----- DATA PROVIDED -----

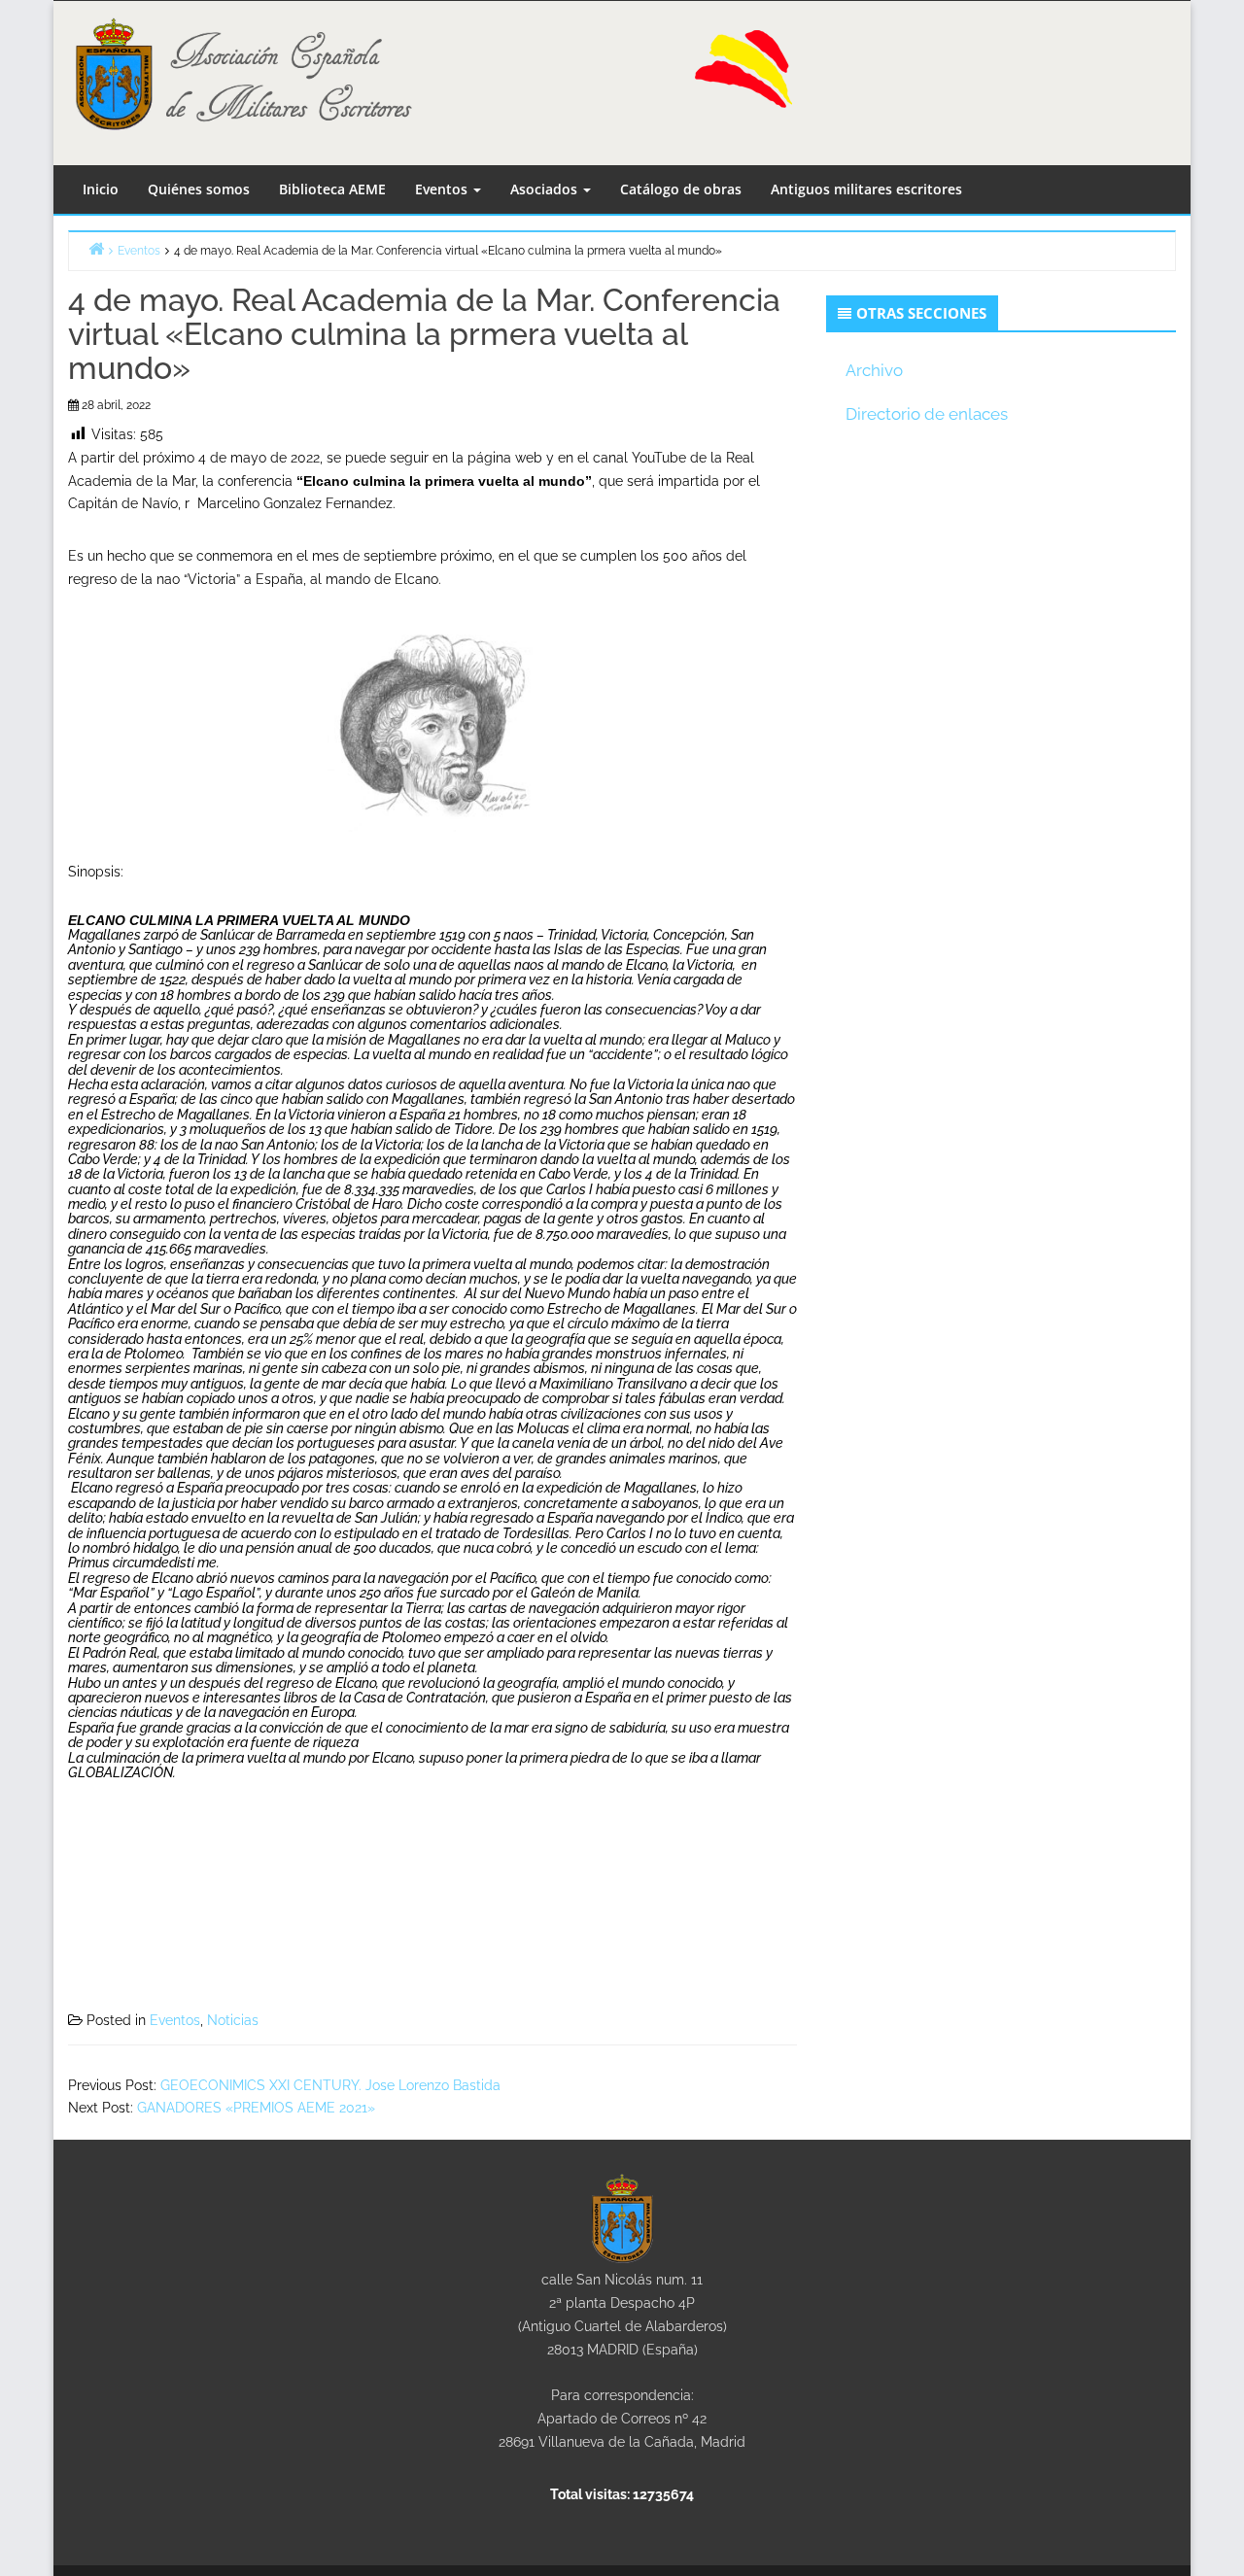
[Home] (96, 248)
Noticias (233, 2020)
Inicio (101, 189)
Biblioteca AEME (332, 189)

-----
----- DATA PROVIDED -----

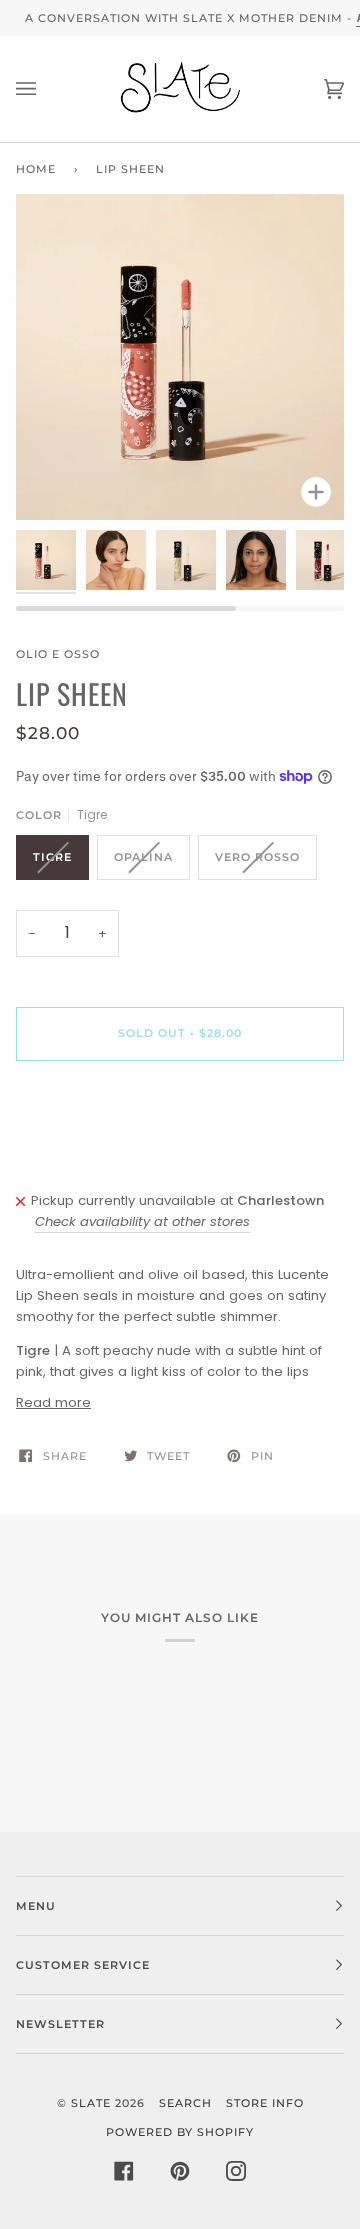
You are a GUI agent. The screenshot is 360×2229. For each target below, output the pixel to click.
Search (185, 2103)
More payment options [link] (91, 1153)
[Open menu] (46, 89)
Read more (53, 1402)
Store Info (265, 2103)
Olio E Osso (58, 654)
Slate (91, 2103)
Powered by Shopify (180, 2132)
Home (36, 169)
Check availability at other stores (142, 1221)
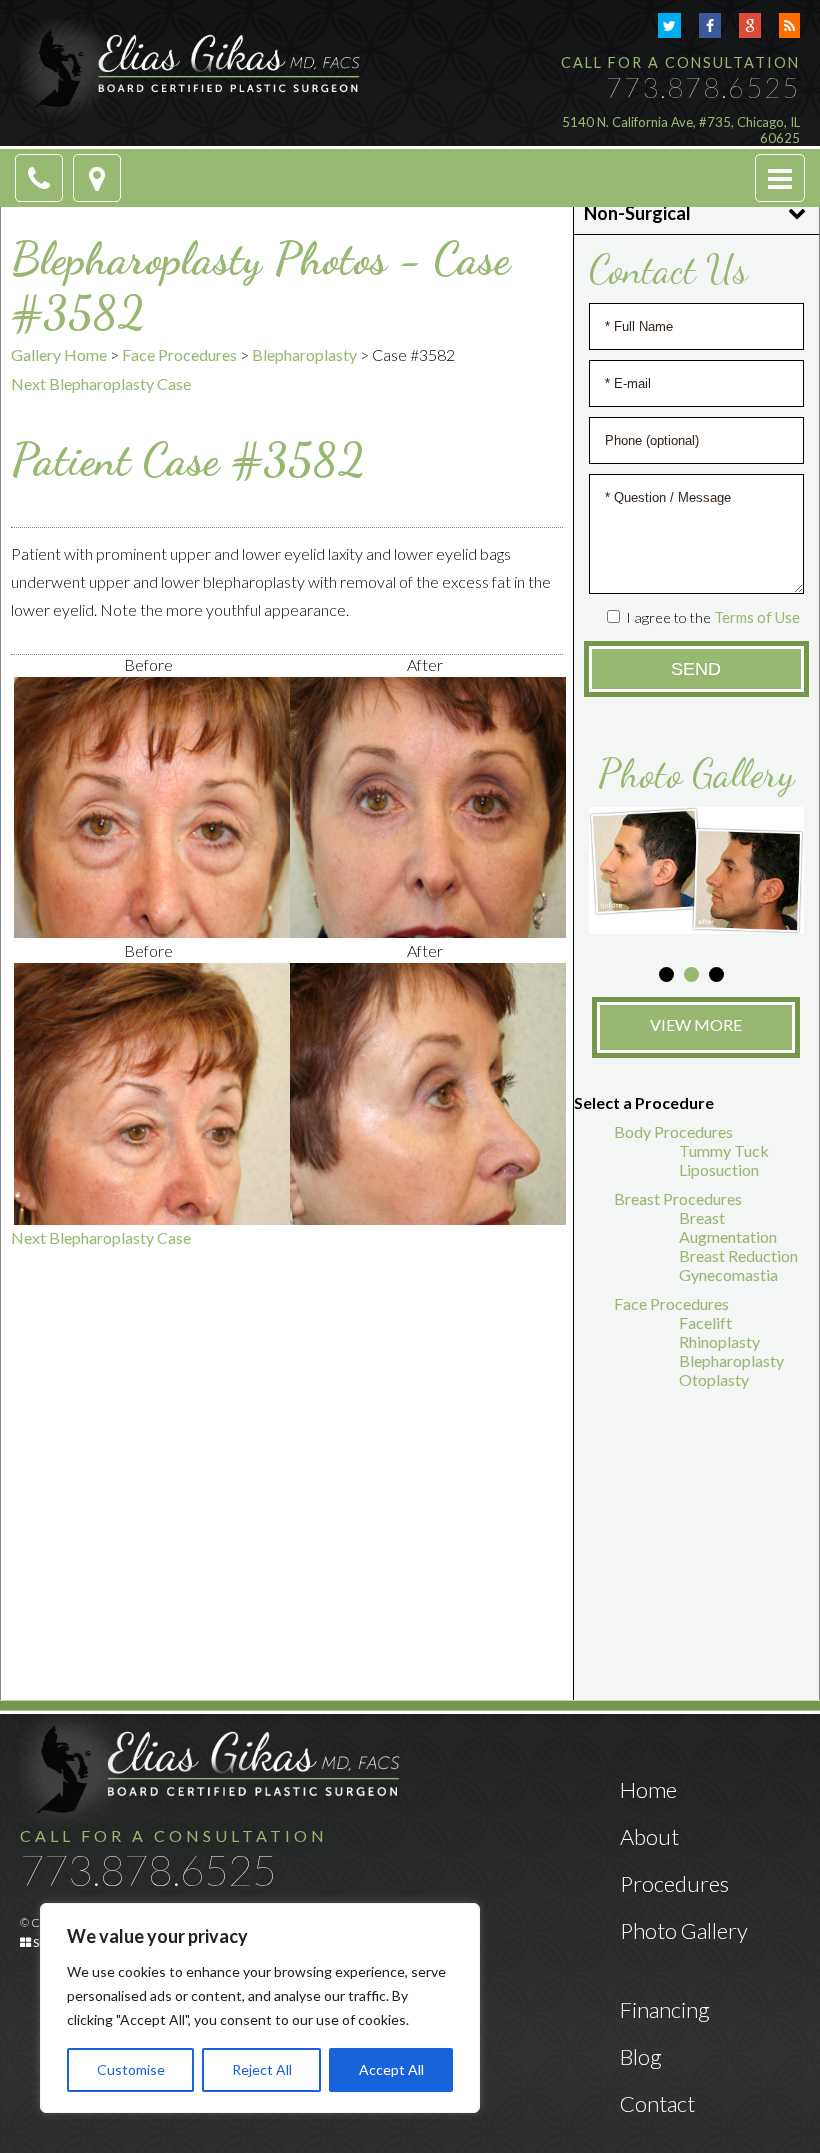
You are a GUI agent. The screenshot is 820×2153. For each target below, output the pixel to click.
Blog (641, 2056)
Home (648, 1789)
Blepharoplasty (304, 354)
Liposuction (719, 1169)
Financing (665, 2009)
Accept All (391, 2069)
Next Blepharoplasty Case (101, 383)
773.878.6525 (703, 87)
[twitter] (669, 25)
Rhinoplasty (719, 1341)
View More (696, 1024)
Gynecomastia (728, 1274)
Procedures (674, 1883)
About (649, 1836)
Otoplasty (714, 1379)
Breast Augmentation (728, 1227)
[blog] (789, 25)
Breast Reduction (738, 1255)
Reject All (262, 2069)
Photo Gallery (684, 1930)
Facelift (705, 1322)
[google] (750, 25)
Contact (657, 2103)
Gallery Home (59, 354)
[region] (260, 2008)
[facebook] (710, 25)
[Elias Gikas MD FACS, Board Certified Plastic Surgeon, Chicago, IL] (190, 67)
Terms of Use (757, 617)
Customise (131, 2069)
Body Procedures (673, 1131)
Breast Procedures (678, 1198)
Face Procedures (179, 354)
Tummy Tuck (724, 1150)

-----

Above are the records; copy exactly the lines from the one with "You are a GUI agent. The screenshot is 360×2229." through the one with "Home (648, 1789)", including both, and nothing more. Leave out pictures.

You are a GUI agent. The screenshot is 360×2229. For each target below, output the pixel to click.
Search (185, 2103)
More payment options [link] (91, 1153)
[Open menu] (46, 89)
Read more (53, 1402)
Store Info (265, 2103)
Olio E Osso (58, 654)
Slate (91, 2103)
Powered by Shopify (180, 2132)
Home (36, 169)
Check availability at other stores (142, 1221)
You are a GUI agent. The screenshot is 820×2153. For each target below, output the pixel to click.
Blog (641, 2056)
Home (648, 1789)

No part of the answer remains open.